7. Assignment and Alienation of Benefits. The right of each Participant to any account, benefit or payment hereunder will not, to the extent permitted by law, be subject in any manner to attachment or other legal process for the debts of that Participant; and no account, benefit or payment will be subject to anticipation, alienation, sale, transfer, assignment or encumbrance.
8. Amendment or Termination. The Board of Directors of the Company may amend or terminate this Plan at any time and from time to time. Any amendment or termination of this Plan will not affect the rights of a Participant accrued prior thereto without that Participant’s written consent.
9. Taxes. The Company is not responsible for the tax consequences under federal, state or local law of any election made by any Participant under the Plan. All payments under the Plan are subject to withholding and reporting requirements to the extent permitted by applicable law.

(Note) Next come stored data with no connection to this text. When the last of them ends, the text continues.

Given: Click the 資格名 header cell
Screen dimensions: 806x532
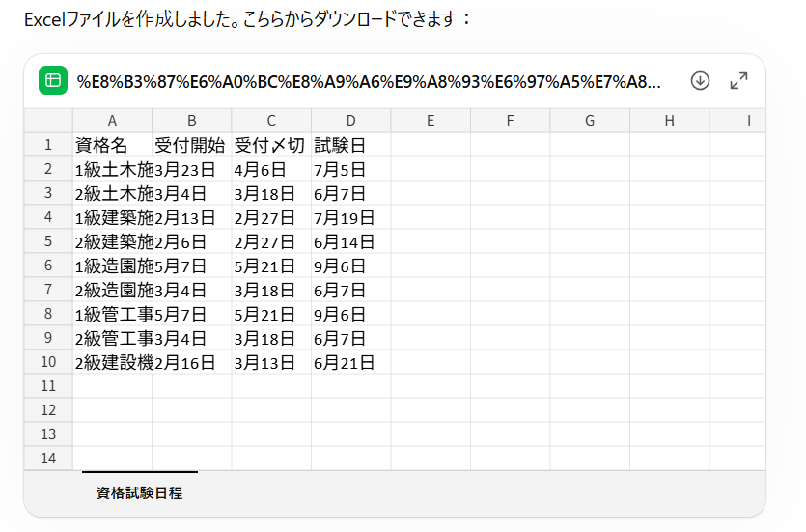Looking at the screenshot, I should coord(112,145).
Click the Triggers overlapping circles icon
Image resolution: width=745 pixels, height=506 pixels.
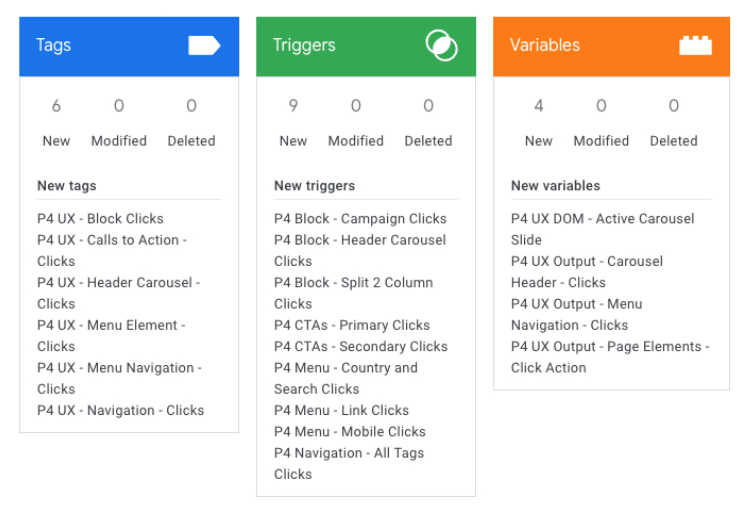tap(441, 45)
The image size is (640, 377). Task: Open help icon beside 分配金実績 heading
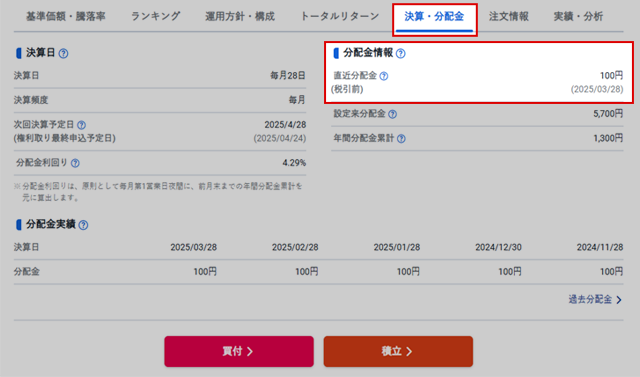(x=83, y=225)
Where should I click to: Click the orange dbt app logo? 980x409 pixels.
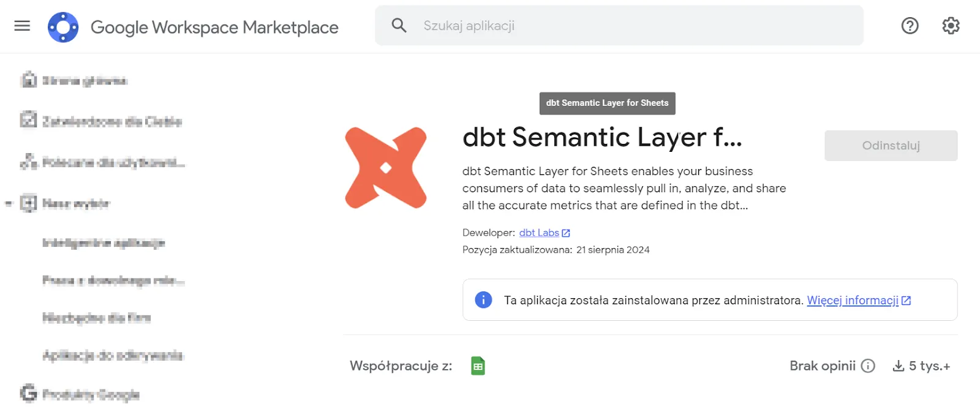[x=386, y=168]
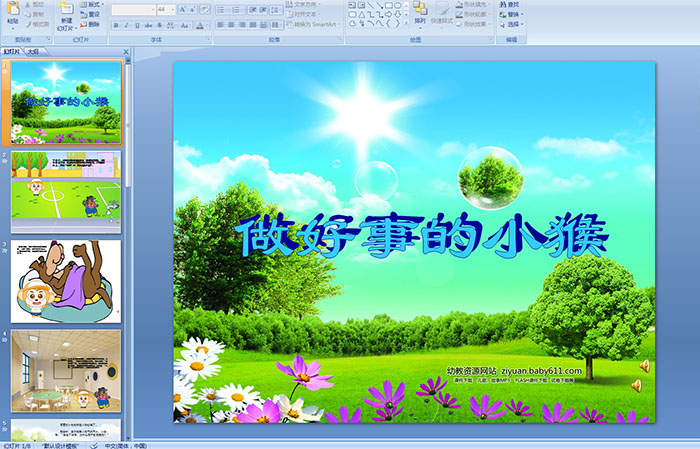
Task: Open the font size dropdown
Action: [173, 9]
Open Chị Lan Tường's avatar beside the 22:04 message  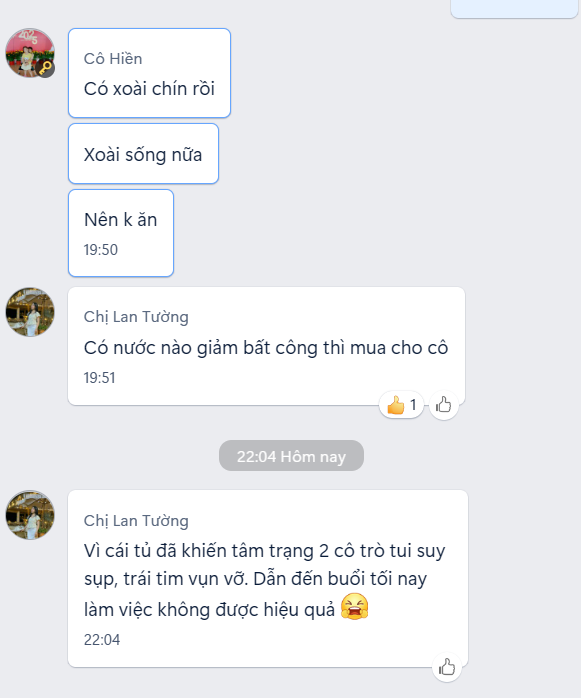pyautogui.click(x=30, y=515)
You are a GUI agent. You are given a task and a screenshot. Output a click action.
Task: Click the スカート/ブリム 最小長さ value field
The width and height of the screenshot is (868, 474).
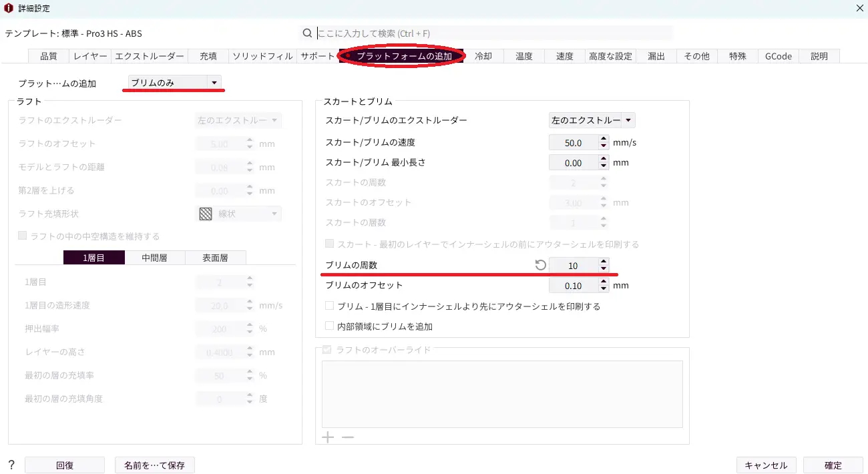[573, 163]
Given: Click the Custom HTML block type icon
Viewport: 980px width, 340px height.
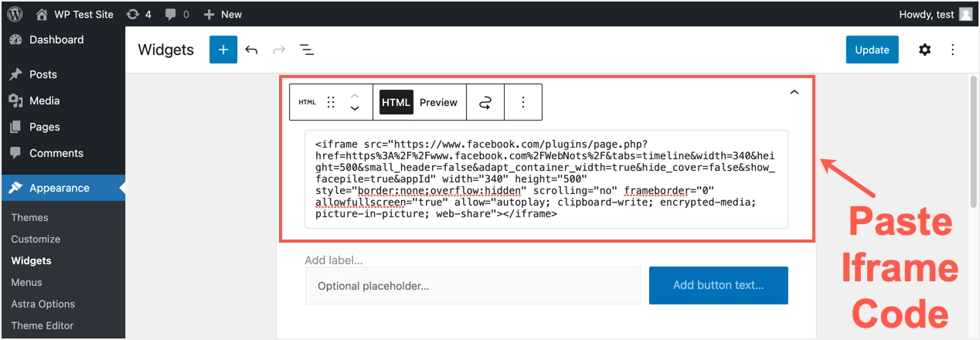Looking at the screenshot, I should coord(308,102).
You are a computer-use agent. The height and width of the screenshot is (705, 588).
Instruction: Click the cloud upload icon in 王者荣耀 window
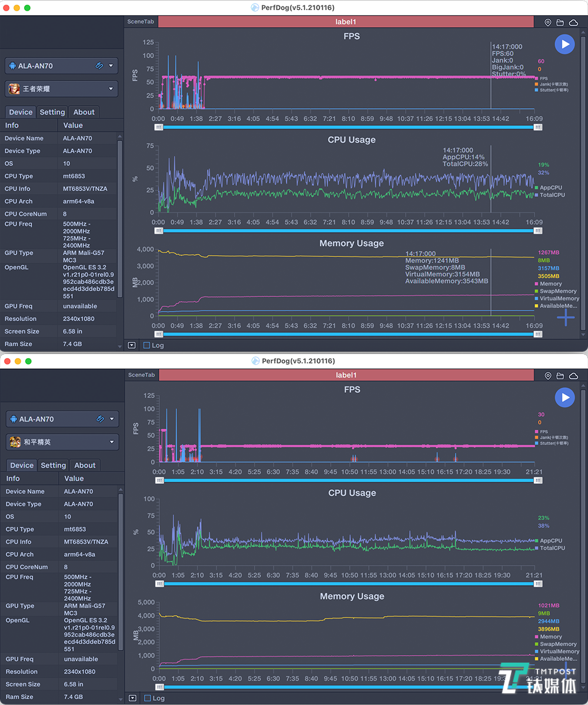573,22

10. No Right to Continued Membership on the Board. Nothing in this Plan confers upon any director any right to continue as a director of the Company or interferes with the rights of the Company and its shareholders, which are hereby expressly reserved, to remove any director at any time for any reason whatsoever, with or without cause.

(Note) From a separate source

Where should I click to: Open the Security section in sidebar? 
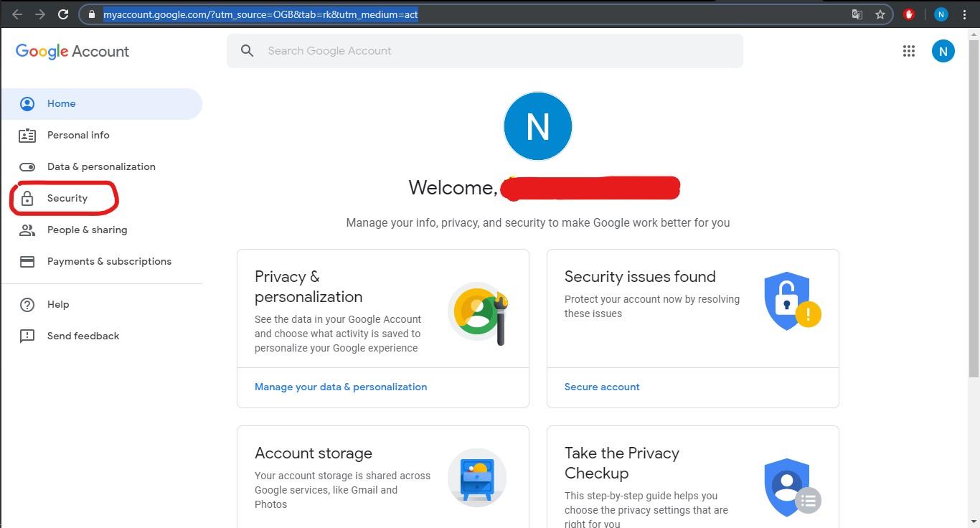click(x=67, y=198)
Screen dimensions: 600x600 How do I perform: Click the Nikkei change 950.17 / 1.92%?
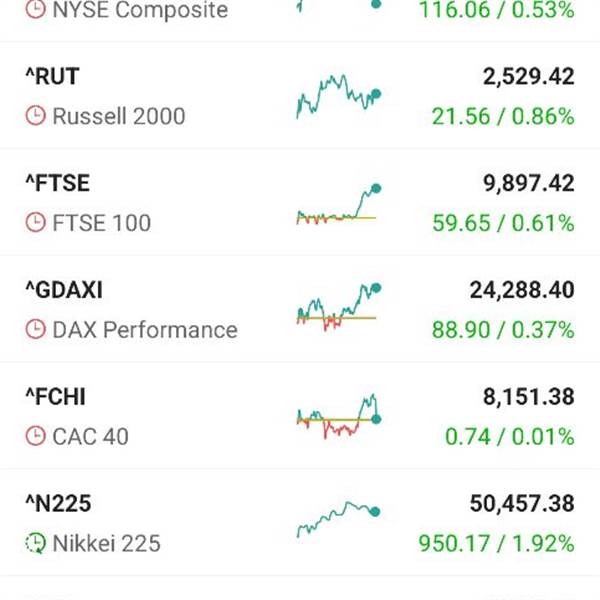coord(497,544)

11. Investment Representation, Approvals and Listing. The Administrators may, if they deem appropriate, condition the issuance of any Common Shares hereunder upon receipt of the following or any substantially similar investment representation from the Participant:
“I agree that any Common Shares of Associated Estates Realty Corporation which I may acquire by in connection with the Directors Deferred Compensation Plan shall be acquired for investment purposes only and not with a view to distribution or resale, and may not be transferred, sold, assigned, pledged, hypothecated or otherwise disposed of by me unless (i) a registration statement or post-effective amendment to a registration statement under the Securities Act of 1933, as amended, with respect to said Common Shares have become effective so as to permit the sale or other disposition of said Common Shares by me; or (ii) there is presented to Associated Estates Realty Corporation an opinion of counsel satisfactory to Associated Estates Realty Corporation to the effect that the sale or other proposed disposition of said Common Shares by me may lawfully be made otherwise than pursuant to an effective registration statement or post-effective amendment to a registration statement relating to the said shares under the Securities Act of 1933, as amended.”

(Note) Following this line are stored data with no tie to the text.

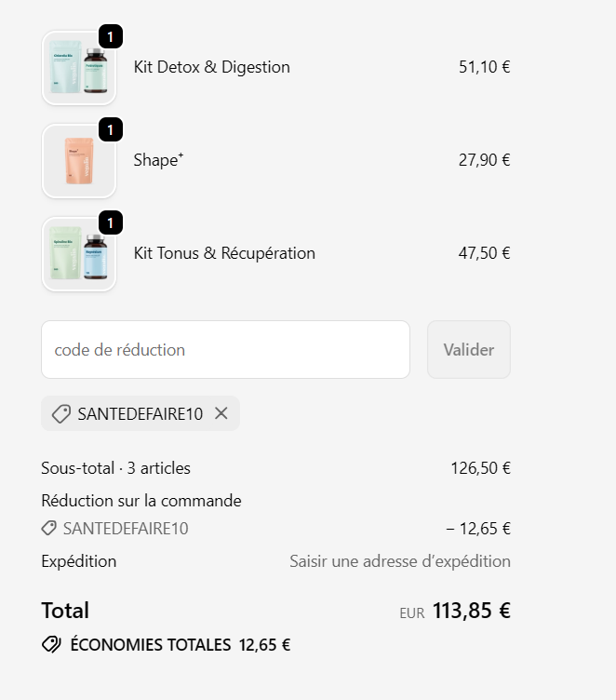Remove the SANTEDEFAIRE10 discount code chip
This screenshot has width=616, height=700.
[x=221, y=414]
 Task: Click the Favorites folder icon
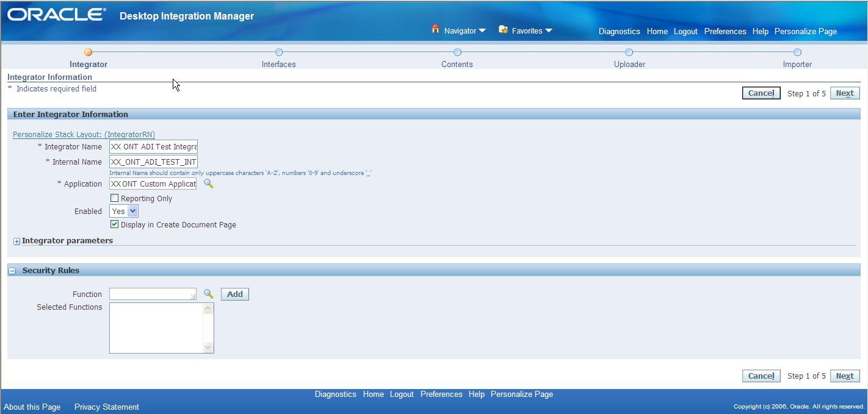coord(502,29)
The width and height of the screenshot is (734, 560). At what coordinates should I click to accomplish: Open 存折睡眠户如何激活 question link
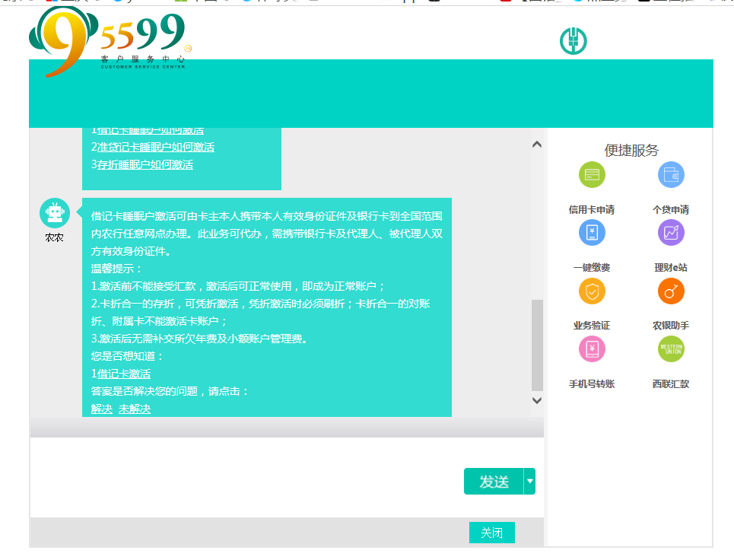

The Company shall not issue any certificate or certificates for Common Shares under (or pursuant to) this Plan prior to (i) the obtaining of any approval from any governmental agency which the Administrator shall, in its sole discretion, determine to be necessary or advisable; (ii) the admission of such shares to listing on any national securities exchange on which the Common Shares may be listed; (iii) the completion of any registration or other qualifications of the Common Shares under any state or federal law or ruling or regulations of any governmental body which the Administrator shall, in its sole discretion, determine to be necessary or advisable or the determination by the Administrator, in its sole discretion, that any registration or other qualification of the Common Shares are not necessary or advisable; or (iv) the obtaining of an investment representation from the Participant in the form stated above or in such other form as the Administrator, in its sole discretion, shall determine to be adequate.
12. Applicable Law. This Plan is governed under the laws of the State of Ohio.